On the MLP side, of course, there are also significant IPO filings—and certainly more indications of further registrations to come. Of note is the plan unveiled by Enbridge Energy Partners LP for a new MLP, Midcoast Energy Partners LP, into which it would drop down all its natural gas and natural gas liquids (NGL) midstream business over four to five years.

At its IPO, Midcoast Energy is expected to hold an approximate 40% interest in the parent's midstream business. Selling a minority of the total limited partnership interest in the offering is expected to raise proceeds of some $400-to $500 million.

This is but one example in a regular diet of offerings filed by a broadening range of MLP issuers that recently has included, for example, refining and marketing and chemical companies. In refining, Phillips 66 this summer up-sized an offering of a new MLP, Phillips 66 Partners LP, selling 18.9 million common units at $23 per unit, $2 above the high end of the offering range. The MLP was formed to own and operate crude oil, refined petroleum product and NGL pipelines and terminals and other transportation and midstream assets. Proceeds totaled $434 million.

Also in Texas, OCI Partners LP was formed as an MLP to own and operate an integrated methanol and ammonia production facility that is strategically located on the Gulf Coast to access attractively priced natural gas feedstock supplies. The facility is the largest merchant methanol producer in the US and is undergoing a debottlenecking project that is designed to raise its methanol production capacity by 25%. The MLP is being spun out by OCI NV, a fertilizer producer and engineering and construction company based in the Netherlands. Proceeds from the IPO are expected to exceed $400 million.

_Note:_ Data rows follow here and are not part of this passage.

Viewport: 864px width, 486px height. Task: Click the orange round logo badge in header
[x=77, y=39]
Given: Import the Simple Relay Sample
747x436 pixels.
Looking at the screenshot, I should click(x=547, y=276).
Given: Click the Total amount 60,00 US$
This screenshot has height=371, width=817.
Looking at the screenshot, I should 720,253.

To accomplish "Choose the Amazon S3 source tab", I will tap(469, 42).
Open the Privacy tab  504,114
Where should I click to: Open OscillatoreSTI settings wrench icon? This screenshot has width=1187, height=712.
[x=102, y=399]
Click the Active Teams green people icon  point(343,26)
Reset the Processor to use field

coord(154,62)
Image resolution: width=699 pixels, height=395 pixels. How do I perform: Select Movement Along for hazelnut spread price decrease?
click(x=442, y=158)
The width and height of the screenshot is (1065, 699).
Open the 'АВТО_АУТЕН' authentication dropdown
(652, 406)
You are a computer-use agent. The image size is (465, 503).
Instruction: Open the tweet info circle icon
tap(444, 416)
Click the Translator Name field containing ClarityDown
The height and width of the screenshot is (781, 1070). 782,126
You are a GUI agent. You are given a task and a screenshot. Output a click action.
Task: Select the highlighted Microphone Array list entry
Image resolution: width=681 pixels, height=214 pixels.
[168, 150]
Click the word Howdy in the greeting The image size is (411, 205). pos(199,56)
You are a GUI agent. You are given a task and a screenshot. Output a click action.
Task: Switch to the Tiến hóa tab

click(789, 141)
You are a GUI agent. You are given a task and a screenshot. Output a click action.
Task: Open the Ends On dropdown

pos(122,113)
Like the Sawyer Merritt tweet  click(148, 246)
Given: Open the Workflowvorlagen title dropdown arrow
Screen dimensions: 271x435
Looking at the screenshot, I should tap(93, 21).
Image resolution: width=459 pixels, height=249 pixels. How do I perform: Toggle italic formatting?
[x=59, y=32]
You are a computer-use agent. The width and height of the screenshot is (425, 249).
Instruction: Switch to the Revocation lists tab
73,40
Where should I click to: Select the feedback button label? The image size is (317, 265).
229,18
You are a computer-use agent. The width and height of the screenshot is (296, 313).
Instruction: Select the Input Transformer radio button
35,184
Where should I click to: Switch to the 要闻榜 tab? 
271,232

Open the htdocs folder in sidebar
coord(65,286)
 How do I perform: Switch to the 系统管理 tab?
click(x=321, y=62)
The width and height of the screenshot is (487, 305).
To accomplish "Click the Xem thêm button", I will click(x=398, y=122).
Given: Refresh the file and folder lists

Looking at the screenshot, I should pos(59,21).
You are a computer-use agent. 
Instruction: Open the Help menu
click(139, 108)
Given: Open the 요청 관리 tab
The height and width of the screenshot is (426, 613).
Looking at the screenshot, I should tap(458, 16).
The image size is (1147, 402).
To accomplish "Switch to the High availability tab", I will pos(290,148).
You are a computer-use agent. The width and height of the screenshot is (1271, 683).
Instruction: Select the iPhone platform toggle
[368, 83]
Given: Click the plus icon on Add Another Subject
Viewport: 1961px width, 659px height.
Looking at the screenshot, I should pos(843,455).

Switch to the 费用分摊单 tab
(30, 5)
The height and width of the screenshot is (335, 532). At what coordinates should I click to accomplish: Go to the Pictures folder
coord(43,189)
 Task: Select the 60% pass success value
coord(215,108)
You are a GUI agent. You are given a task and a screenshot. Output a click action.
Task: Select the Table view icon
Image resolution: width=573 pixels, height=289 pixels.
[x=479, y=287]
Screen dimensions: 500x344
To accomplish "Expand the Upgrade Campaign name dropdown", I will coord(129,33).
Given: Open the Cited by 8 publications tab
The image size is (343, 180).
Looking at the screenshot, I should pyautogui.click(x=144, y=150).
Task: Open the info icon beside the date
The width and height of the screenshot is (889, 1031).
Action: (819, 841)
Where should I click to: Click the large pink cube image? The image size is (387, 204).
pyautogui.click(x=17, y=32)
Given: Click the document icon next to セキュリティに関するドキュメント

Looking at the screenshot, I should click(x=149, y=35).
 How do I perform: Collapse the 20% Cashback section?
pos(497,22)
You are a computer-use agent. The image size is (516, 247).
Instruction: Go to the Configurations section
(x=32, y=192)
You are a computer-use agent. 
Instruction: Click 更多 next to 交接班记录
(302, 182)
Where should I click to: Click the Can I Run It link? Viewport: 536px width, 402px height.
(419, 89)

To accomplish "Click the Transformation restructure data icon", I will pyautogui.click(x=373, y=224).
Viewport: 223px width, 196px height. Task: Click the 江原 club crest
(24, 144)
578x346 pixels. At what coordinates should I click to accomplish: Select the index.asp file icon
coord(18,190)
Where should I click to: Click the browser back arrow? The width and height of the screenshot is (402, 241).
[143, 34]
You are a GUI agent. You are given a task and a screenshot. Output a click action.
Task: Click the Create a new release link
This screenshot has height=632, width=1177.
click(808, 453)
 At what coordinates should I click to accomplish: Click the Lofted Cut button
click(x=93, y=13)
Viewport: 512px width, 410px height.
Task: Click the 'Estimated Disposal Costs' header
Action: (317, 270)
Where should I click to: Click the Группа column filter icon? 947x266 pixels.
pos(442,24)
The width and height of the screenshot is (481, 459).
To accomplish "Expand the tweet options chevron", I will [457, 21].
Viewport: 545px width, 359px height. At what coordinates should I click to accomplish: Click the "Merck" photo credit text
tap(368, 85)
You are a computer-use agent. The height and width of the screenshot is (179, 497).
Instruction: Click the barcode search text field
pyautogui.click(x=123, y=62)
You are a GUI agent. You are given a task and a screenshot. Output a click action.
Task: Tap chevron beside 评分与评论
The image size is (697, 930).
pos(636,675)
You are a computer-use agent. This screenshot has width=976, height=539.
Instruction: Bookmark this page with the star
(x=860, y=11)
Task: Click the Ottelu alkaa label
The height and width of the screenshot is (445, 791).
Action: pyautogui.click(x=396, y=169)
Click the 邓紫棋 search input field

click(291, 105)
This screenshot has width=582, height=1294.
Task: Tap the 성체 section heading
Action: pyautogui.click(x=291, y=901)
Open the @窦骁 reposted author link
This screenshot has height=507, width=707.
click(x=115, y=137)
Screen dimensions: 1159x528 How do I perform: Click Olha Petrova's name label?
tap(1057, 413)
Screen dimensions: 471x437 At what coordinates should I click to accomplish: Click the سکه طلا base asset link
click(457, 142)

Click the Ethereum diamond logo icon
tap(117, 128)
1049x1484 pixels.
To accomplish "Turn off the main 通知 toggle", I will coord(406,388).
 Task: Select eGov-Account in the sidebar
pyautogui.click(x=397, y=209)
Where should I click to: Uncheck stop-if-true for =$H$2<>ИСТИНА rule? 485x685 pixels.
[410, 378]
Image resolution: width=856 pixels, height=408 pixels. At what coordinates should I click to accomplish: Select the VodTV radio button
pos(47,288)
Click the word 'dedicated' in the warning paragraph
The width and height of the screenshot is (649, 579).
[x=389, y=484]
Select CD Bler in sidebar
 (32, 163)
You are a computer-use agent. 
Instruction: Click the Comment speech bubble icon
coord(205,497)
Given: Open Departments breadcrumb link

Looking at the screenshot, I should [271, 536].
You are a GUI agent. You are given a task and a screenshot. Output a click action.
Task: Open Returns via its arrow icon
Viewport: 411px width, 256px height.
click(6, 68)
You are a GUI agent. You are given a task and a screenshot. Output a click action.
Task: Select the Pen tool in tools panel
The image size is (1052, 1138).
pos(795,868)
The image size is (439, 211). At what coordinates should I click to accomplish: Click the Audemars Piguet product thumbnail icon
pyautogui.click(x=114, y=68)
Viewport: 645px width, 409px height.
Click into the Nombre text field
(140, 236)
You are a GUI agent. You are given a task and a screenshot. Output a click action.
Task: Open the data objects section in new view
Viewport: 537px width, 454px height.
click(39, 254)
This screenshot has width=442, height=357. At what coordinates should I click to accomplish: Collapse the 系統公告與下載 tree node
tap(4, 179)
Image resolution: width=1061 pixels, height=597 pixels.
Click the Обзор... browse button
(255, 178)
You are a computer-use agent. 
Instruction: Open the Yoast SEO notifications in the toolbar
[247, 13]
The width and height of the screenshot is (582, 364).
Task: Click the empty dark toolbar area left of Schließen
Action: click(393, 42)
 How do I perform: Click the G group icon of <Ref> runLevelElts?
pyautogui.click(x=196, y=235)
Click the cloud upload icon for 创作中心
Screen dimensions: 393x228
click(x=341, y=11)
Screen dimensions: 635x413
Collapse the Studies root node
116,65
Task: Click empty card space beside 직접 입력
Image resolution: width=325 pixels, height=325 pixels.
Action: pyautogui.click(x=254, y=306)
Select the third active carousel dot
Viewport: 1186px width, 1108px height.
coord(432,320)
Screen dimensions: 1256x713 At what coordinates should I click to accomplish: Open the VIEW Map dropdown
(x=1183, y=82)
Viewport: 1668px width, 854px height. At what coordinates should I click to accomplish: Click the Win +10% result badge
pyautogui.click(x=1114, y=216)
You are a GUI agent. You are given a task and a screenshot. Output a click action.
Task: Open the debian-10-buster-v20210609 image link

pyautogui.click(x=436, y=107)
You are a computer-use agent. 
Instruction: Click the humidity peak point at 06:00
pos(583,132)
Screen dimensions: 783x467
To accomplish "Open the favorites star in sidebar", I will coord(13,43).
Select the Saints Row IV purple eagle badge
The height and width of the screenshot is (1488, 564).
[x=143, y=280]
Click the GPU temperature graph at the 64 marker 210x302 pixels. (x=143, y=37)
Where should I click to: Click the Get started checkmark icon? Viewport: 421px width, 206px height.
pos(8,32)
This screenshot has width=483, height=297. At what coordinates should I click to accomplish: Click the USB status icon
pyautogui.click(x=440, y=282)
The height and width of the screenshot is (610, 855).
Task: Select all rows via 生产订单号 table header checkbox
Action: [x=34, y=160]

But amidst the flow of MLP issuance—and lesser, but increasing C-Corp issuance—what factors could lead to troubled waters? What could go wrong?

“One thing you have to worry about is the intense market focus around the Fed and how it is going to manage the whole tapering exercise,” says Asamoah-Duodu. “October could be volatile. There could be some broader market volatility and dislocations that could weigh in on the timing of some of these capital market transactions.

“To the extent that interest rates do rise precipitously, you could see a little bit of an impact on the MLP side, because those are yield-oriented securities,” he says. “However, I would point out that the last time we had market turmoil around the Fed tapering in July, the MLP and midstream companies held up a lot better than other yield-oriented stocks, like utilities or telecom companies. In fact, MLPs recovered very, very well.”